Pittsburgh Penguins general manager Jim Rutherford, a Hockey Hall of Famer who helped lead the team to a pair of Stanley Cup titles, resigned abruptly on Wednesday.

The 71-year-old Rutherford cited “personal reasons” in making the decision. He was under contract through the 2021-22 season.

The club promoted assistant general manager Patrick Allvin to serve as general manager on an interim basis while the club searches for a permanent replacement.

Rutherford arrived in Pittsburgh in the summer of 2014 following the team's second-round flameout against the New York Rangers.

Following an uneven first season in which the Penguins made little headway under head coach Mike Johnston, Rutherford's rebuild picked up steam in December 2015 when he replaced Johnston with Mike Sullivan and created a roster around stars Sidney Crosby and Evgeni Malkin built on speed.

The Penguins won consecutive Stanley Cups in 2016 and 2017, the first team in a generation to successfully defend its championship. Rutherford's resignation comes with Pittsburgh off to a solid 4-2-1 start.

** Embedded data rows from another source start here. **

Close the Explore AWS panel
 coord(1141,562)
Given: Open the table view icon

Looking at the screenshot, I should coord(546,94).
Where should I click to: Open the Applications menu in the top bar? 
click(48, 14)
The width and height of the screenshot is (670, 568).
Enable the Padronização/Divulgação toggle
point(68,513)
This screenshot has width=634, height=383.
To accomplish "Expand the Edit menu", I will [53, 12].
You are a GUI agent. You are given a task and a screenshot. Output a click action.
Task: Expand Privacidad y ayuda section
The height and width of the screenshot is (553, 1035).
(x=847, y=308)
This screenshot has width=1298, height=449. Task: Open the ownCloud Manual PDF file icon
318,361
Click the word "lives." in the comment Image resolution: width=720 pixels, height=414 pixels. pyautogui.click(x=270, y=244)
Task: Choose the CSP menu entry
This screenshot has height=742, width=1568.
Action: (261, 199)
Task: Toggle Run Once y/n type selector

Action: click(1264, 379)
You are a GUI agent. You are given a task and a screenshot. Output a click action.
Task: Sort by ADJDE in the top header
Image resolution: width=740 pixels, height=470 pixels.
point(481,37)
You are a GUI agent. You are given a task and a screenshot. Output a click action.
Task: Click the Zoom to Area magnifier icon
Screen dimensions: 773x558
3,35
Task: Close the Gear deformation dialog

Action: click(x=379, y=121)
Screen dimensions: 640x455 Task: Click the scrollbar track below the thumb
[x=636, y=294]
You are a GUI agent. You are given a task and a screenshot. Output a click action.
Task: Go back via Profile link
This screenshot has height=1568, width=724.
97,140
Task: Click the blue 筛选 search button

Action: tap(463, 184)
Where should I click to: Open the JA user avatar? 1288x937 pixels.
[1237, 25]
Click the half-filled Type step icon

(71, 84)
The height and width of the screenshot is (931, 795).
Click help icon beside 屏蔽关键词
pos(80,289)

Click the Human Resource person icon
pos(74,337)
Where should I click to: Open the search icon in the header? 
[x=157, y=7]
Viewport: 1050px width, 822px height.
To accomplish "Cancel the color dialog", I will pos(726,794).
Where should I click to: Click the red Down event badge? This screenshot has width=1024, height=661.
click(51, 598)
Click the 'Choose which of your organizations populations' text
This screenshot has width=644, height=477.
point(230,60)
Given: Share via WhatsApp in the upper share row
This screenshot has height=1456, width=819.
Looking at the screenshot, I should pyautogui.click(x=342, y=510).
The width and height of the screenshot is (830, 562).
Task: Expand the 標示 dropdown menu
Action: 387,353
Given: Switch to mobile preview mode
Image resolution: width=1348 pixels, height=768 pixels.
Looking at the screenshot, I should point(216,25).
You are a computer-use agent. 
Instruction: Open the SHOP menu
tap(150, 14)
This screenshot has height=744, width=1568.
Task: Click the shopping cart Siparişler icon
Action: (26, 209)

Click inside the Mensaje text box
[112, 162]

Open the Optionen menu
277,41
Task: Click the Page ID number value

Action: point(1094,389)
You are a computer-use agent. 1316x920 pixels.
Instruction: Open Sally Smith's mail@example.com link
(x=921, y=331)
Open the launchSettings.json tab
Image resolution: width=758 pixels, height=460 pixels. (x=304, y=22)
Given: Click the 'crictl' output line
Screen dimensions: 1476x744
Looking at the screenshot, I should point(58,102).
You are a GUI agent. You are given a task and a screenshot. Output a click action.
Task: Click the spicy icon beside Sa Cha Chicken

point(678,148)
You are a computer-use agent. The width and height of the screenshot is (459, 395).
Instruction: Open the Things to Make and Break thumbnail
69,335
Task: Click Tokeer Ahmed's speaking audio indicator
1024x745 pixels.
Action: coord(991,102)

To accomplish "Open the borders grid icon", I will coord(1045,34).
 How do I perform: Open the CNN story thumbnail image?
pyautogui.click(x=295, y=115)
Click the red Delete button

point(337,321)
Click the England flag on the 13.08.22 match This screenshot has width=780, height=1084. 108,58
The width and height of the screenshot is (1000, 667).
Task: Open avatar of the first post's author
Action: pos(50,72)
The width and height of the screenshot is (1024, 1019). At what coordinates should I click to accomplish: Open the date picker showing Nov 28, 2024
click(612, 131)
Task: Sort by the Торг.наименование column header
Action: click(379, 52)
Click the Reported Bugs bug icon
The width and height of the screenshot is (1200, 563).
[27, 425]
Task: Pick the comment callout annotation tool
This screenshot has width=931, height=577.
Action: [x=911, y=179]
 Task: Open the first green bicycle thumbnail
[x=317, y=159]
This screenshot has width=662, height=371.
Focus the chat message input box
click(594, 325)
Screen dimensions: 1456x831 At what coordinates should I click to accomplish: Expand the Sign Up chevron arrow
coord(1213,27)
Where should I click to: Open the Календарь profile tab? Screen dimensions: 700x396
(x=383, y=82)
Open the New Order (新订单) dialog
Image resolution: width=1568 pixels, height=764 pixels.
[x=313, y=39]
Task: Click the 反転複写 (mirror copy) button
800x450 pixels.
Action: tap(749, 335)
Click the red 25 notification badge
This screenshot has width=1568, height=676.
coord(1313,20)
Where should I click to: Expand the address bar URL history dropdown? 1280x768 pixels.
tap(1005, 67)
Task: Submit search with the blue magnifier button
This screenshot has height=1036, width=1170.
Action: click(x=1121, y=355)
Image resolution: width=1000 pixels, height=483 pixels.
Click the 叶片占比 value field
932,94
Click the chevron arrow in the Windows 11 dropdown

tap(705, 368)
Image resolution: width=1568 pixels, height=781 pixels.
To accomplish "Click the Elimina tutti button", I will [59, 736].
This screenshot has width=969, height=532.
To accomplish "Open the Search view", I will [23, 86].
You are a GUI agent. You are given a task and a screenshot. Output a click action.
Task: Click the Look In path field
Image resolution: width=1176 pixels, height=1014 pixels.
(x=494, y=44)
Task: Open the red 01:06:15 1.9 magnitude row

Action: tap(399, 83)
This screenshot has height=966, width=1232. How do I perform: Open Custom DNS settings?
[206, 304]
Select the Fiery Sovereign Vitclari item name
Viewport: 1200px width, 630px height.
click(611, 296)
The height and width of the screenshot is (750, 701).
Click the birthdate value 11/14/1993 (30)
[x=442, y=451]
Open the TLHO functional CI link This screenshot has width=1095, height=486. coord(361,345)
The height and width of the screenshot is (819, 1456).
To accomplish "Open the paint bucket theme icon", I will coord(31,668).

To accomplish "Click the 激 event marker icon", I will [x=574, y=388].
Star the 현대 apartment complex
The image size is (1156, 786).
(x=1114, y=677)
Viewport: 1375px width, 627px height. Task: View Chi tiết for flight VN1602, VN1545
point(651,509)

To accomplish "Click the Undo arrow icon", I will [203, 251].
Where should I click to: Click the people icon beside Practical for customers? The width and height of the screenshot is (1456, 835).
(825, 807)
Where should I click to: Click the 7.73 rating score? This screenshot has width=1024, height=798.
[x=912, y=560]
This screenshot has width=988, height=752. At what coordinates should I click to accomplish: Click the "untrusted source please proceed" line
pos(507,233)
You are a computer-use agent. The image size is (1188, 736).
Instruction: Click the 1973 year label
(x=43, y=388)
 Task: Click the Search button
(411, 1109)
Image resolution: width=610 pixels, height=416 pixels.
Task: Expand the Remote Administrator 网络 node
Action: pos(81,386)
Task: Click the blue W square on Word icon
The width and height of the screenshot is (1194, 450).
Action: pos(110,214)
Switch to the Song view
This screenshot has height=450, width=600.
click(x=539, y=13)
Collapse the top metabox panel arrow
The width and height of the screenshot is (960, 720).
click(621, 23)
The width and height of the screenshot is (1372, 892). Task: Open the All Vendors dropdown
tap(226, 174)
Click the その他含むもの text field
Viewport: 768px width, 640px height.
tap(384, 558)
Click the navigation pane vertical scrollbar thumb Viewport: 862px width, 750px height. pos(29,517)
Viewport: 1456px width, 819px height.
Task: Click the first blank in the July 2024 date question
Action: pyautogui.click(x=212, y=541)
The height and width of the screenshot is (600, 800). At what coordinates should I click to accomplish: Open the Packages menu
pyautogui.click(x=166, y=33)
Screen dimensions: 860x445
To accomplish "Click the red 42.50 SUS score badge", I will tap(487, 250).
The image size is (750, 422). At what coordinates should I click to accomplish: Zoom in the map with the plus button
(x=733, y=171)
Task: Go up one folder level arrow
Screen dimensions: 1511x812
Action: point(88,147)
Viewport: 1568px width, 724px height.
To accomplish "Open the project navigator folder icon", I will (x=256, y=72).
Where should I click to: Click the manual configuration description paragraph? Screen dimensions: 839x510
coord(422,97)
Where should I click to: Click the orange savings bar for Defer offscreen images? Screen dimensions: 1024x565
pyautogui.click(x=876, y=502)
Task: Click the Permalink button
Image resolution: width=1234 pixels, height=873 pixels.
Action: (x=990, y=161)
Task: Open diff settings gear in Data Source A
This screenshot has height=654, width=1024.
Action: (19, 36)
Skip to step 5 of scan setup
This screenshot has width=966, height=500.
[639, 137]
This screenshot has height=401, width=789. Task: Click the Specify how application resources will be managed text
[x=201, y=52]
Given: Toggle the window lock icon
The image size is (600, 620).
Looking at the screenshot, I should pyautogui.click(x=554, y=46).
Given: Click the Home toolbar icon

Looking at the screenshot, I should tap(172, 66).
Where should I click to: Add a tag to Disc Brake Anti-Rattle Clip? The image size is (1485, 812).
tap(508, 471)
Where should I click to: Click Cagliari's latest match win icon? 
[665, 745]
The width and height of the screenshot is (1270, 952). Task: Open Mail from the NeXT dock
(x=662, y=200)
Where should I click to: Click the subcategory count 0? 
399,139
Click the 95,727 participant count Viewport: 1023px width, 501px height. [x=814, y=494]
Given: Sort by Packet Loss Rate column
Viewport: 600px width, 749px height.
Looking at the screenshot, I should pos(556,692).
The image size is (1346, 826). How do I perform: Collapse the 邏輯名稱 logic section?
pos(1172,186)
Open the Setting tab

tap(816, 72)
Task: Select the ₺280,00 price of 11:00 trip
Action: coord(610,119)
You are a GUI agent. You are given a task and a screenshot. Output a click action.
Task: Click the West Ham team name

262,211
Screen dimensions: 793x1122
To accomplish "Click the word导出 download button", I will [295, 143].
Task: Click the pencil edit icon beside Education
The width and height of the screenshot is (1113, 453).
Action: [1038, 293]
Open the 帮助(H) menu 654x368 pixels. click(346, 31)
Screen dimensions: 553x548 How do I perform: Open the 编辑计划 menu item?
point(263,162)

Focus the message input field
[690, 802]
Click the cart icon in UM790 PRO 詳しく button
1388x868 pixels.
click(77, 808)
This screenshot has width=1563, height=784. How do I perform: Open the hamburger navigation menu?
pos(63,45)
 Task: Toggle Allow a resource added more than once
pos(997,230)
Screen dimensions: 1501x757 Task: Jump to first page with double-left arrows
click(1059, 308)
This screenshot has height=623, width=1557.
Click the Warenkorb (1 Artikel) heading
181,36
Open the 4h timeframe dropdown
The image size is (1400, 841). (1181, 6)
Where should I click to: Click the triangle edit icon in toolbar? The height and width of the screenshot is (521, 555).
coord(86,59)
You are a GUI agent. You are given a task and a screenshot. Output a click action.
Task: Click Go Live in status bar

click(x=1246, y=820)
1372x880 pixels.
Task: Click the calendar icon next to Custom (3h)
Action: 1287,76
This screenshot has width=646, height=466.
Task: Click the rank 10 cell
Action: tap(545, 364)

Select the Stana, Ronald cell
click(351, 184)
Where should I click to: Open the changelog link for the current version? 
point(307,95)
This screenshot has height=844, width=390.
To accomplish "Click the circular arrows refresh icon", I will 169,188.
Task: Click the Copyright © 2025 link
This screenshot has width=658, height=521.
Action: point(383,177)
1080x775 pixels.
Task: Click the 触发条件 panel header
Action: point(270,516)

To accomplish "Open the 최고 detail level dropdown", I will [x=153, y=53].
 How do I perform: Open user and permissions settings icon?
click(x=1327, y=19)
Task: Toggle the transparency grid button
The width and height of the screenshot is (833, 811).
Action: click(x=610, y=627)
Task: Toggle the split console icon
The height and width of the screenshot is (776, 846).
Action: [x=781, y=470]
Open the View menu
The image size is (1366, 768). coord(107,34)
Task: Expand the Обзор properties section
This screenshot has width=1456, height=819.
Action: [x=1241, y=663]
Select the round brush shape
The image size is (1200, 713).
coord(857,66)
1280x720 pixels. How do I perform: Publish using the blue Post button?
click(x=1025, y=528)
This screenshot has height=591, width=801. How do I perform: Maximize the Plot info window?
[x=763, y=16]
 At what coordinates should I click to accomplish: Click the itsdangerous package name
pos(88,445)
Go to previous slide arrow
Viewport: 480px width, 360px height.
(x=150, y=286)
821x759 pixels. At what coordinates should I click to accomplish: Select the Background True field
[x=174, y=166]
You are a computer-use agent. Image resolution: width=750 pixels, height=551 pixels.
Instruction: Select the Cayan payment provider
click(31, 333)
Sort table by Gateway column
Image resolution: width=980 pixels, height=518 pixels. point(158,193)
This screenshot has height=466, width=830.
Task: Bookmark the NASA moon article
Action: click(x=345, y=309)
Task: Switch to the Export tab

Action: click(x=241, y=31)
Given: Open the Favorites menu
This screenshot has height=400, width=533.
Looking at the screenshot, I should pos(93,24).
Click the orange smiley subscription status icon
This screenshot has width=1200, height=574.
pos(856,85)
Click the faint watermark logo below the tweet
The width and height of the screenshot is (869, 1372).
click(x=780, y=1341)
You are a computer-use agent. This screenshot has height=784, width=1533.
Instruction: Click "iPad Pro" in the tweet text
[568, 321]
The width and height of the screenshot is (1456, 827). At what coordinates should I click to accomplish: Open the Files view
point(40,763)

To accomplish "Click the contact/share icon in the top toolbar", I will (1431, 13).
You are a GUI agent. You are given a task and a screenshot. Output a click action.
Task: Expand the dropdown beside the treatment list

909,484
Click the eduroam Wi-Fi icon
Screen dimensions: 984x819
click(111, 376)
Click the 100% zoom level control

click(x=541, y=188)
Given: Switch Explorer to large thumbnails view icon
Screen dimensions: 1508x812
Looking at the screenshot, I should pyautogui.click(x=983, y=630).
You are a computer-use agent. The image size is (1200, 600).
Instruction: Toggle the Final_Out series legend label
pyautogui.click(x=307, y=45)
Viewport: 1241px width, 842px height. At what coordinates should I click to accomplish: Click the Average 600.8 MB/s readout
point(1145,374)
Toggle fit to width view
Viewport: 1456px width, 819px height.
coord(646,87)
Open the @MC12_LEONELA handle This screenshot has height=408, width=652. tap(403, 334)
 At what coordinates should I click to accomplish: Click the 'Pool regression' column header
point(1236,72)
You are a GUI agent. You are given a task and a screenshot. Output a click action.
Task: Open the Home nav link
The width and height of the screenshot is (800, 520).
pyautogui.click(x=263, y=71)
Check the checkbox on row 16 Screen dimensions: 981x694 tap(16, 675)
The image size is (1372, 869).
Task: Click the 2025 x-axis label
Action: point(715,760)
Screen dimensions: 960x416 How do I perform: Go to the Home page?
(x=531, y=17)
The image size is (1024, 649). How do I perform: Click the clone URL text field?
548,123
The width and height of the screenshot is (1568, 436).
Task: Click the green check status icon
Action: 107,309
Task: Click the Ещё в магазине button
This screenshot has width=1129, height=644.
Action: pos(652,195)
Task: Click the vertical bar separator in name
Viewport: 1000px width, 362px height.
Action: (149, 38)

“It has been a great honour to serve as general manager of the Penguins, and to hang two more Stanley Cup banners at PPG Paints Arena,” Rutherford said in a statement.

“I have so many people to thank, beginning with the owners, Ron Burkle and Mario Lemieux, and team president David Morehouse. There always has been so much support from everyone involved with the Penguins, both on the hockey and business staffs, and, of course, from a special group of players led by Sidney Crosby.”

Morehouse, the Penguins president and CEO, called Rutherford, a journeyman goaltender during his 13-year NHL career before becoming one of the most successful executives of the 21st century “an amazing representative of the Pittsburgh Penguins and he’ll always have a special place in our team’s history, his own legacy.”

The ebullient and relentlessly upbeat Rutherford joined the Hartford Whalers in 1994 and was general manager in 2006 when the franchise — which relocated from Hartford to Raleigh, North Carolina, in 1997 and became the Carolina Hurricanes — won its only Stanley Cup in 2006.

Rutherford moved to Pittsburgh in June 2014, tasked with trying to reverse the Penguins' fortunes. Crosby and Malkin guided the Penguins to the Stanley Cup Final in 2008 and 2009, losing to Detroit in '08 before edging the Red Wings in a rematch the following year. The success, however, faded and the team parted ways with general manager Ray Shero and replaced him with Rutherford.

Early in his tenure Rutherford raised eyebrows by putting a timetable on his involvement. He quickly walked it back, however, and Pittsburgh sprinted to a pair of championships with a group built on speed and grit, much of it developed in the farm system or via trade under Rutherford's watch. He was inducted into the Hockey Hall of Fame in 2019.

Allvin has been a fixture in the Penguins organization since 2006, beginning as a scout before eventually serving as the director of scouting from 2017-20 before being promoted to assistant general manager last November.